Think about the last time you set a limit. Was it easy? Did you hesitate, or not set it at all, because “I’ve tried and tried but he doesn’t listen?” Or “Ah, it doesn’t really matter?” What this “limit” has just done is separated you from yourself. It separated your thoughts from your feelings. All it does is make you uncomfortable, and guarantees that whoever you were going to set this limit with will not respond the way you want them to. Much of the time, setting limits makes people feel out of control rather than in control- it has the complete opposite effect than the one that was intended.
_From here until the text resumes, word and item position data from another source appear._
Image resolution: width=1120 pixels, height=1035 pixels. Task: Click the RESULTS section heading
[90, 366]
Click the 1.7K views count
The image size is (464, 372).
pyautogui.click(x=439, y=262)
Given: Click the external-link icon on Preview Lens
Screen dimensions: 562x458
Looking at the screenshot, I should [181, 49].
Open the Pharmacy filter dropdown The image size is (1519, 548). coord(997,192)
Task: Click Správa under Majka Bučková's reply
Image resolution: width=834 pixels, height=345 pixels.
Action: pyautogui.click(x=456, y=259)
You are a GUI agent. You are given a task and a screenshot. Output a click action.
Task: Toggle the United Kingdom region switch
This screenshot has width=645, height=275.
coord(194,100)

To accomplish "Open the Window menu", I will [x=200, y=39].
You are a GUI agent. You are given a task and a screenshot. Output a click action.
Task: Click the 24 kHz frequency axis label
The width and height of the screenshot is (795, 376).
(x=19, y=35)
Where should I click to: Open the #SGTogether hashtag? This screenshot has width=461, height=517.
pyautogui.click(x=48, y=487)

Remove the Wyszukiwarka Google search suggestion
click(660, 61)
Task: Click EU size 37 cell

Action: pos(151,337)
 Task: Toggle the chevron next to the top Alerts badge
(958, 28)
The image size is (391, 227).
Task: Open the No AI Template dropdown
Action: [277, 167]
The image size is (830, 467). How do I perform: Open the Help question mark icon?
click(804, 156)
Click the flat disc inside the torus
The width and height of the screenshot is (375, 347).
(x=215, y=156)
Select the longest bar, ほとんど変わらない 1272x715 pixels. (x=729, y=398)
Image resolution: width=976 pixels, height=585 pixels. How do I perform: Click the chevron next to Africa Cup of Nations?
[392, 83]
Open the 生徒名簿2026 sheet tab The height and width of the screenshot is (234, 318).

If you note your internal state, you can study what kind of uncomfortable you are and take steps to correct it. And because setting limits feels disruptive to us inside, we think it will be disruptive to the individual on the other end. But what is really disruptive to the people on the outside is our own discomfort with setting limits in the first place. We hem and haw, use too many words, demonstrate a deferential posture. Our words say “Listen to me” and our bodies say “You don’t really have to.” We are split, and can’t be met.
If all your parts are on the same page, then the boundary doesn’t exist within you, disrupting your physiology; it exists between you and the other person; in your extra-personal space; in your visible as opposed to invisible behavior. That is the place we are well and truly met. Used well, a boundary is the physical expression of our right to exist, organizing us and the people around us at the same time.